- WORK TASK
Find how many lines in the material hold the word "target", then state that number and nothing more.
(PROVIDED RECORDS)
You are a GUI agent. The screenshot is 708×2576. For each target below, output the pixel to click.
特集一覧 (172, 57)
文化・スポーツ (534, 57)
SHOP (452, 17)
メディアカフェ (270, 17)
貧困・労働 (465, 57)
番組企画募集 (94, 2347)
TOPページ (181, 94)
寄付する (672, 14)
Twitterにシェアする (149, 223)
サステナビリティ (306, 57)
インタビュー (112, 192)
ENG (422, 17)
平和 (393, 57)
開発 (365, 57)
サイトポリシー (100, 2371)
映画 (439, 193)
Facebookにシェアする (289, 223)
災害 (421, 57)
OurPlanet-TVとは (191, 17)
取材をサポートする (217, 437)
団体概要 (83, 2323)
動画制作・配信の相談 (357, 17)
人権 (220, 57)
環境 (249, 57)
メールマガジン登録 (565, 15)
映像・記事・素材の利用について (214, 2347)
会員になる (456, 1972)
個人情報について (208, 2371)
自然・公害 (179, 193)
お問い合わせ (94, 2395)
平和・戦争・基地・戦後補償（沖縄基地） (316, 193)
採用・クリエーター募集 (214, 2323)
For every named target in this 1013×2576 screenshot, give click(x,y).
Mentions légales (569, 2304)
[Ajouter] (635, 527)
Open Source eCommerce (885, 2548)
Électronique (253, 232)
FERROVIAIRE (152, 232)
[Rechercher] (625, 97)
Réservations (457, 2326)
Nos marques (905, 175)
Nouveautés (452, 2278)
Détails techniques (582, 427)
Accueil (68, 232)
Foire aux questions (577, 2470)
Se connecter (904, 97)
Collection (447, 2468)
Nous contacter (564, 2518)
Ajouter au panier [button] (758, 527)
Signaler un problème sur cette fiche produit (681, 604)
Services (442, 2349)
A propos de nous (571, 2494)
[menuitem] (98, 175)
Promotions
(End PROVIDED RECORDS)
- SOLUTION TO THIS PROBLEM
2